Welcome to the new blog where you’ll find some older posts folks have found helpful over the last few years as well as new ones in the days to come.
This new website marks another bend in the path I have been traveling finding a way to live into the multiple vocations and passions that are my life. These last few years have been good but, I should also admit, they have been hard too.
It has been hard to realize that as much as I love the classroom, as much as I worked for years to land a tenure-track faculty position (and as much as my students testified to my giftedness), a fulltime professorship is not a good fit for me in this season of life while my children still orbit around the gravitational pull of mom. It’s not forever but it is a significant season. I had to come to admit to myself (and to others) that I do not have the kind of body (energy level + speed + serenity) to be able to “balance” a fulltime academic job with the kind of parenting I want to do.

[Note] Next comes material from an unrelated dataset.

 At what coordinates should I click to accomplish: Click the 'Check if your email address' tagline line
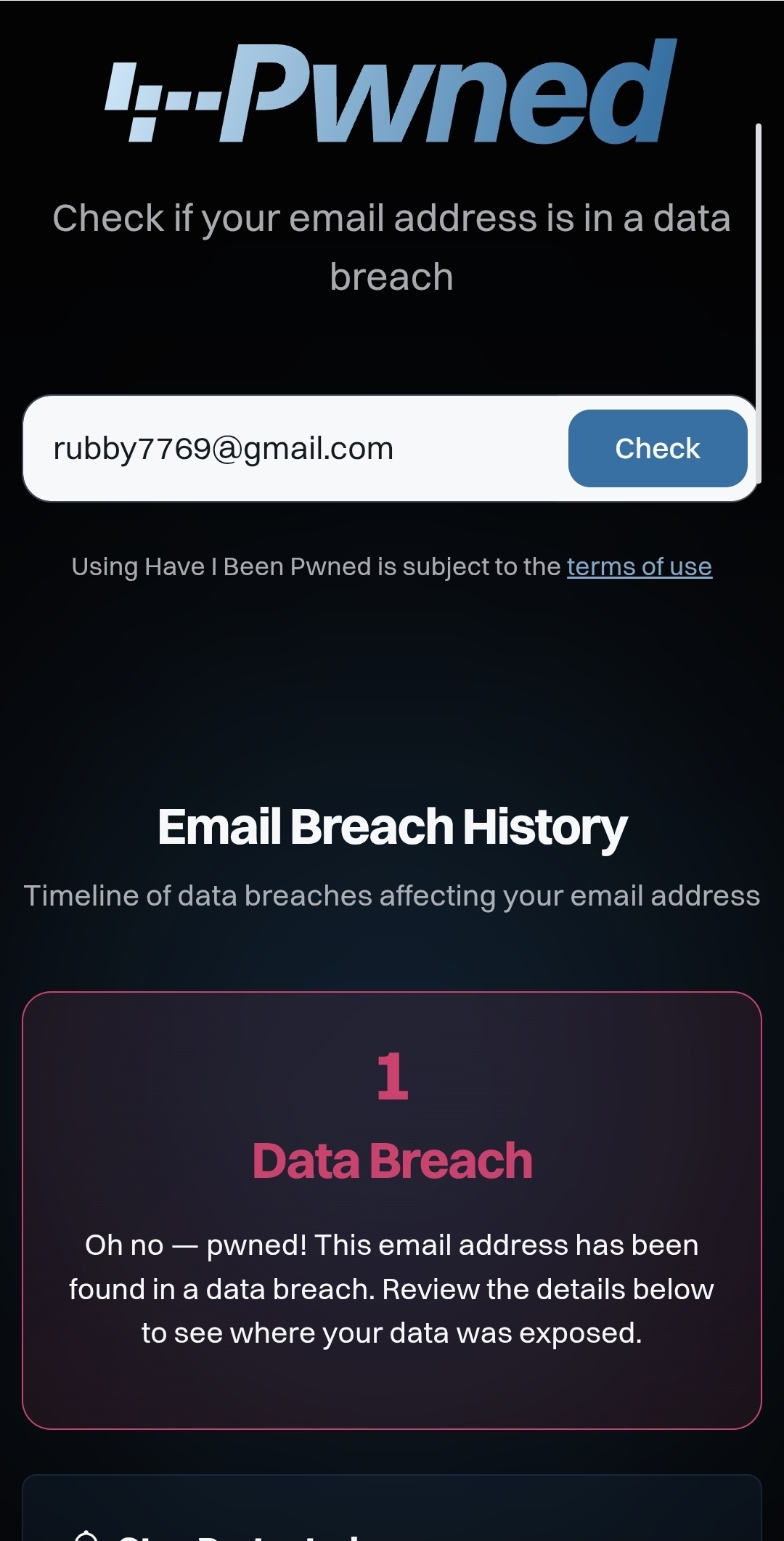point(392,218)
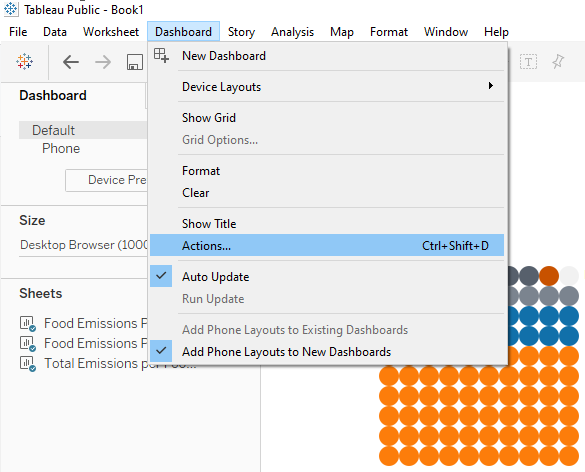Click the dark orange dot in chart
Screen dimensions: 585x472
coord(549,276)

A few years ago a female colleague of mine wisely pushed back against the idea of “work-life balance” insisting that the scale may be balanced—equally weighted on both sides—but one can still be crushed by the combined load.
Honestly, it felt like failure. All those years of grad school… All those sacrifices to get the degrees to be able to do the work I felt I was made to do… Too few years in the classroom… Too few jobs in the academy… Too often it felt like failure.

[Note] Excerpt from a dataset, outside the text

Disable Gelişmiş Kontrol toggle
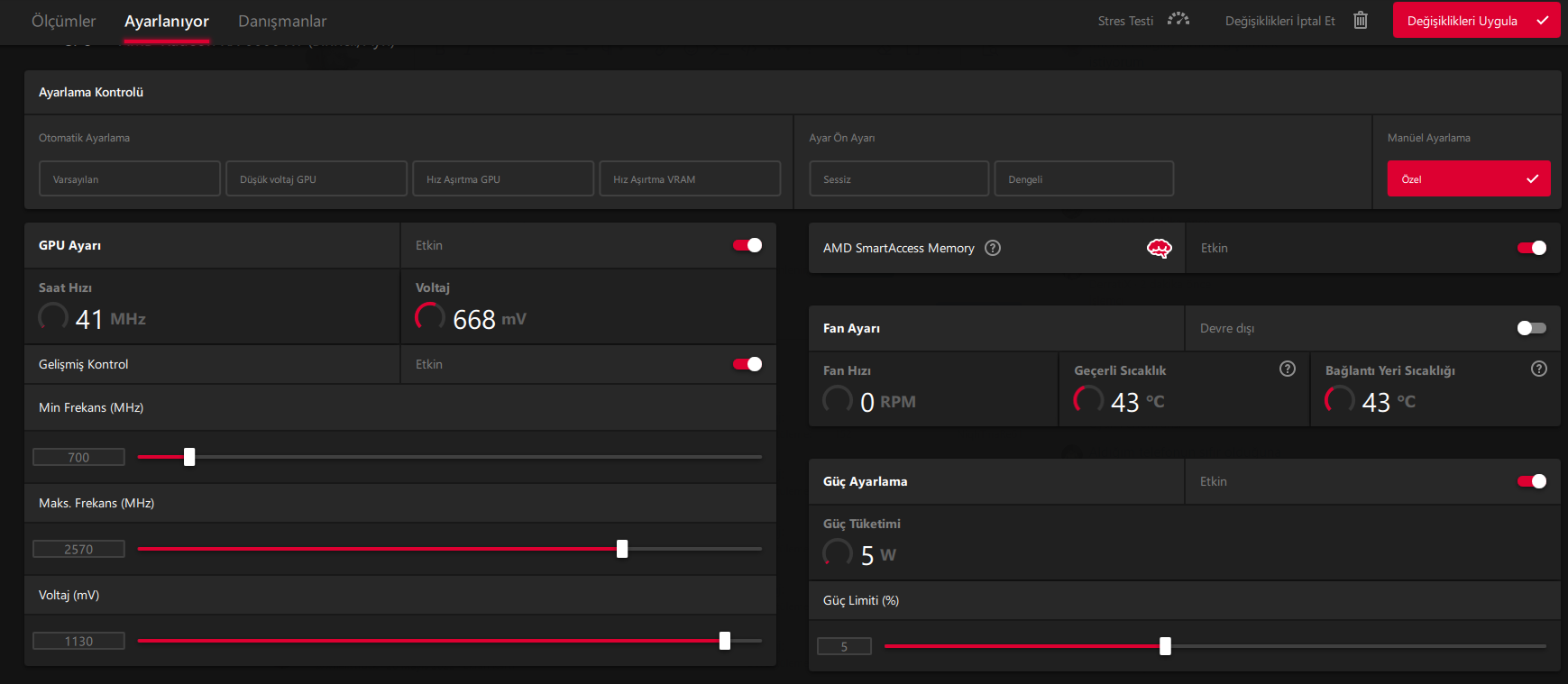The image size is (1568, 684). pyautogui.click(x=747, y=364)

I have been battling that narrative for some time now.
Thankfully, early in this season, I was invited on retreat with a dear friend who frequents an Orthodox monastery in western NY. In their guesthouse I ran across a book which proved a life-saver: Richard Rohr’s Falling Upward: Spirituality for the Two Halves of Life. Rohr pastored me through the season of confusion, advising me to stay in the place of unknowing and grief, but also speaking from a land I had not yet reached, the second half of life, that season we enter into when the plan falls apart, the answers no longer satisfy the questions, when we reach the edge of the map and find new lands inviting us to walk forward by faith but not by sight.
Now, instead of creating lectures, I am learning how to make a documentary. Now, rather than writing what I need to write to secure tenure, I get to work on what I think needs to be written. Now, I can spend more time with people, churches, communities wrestling with similar questions. Now, in place of worrying about whether I will keep my job if I begin to think for myself, I am free to follow my conscience—listening for the voice of the Spirit even if I think She is singing in a different key.
(Of course, if the right job came along, in the right location, with a living wage, a humane pace, and academic freedom to boot... you better believe I'd check it out. But today I'm celebrating different gifts in a different season.)
For those of you who have been with me on this journey, thank you for walking with me, or more often sitting with me in the place of unknowing, undoing. For those who have loved me from a distance, thank you for reaching across the void, writing notes, offering prayers, encouraging me to not to give up.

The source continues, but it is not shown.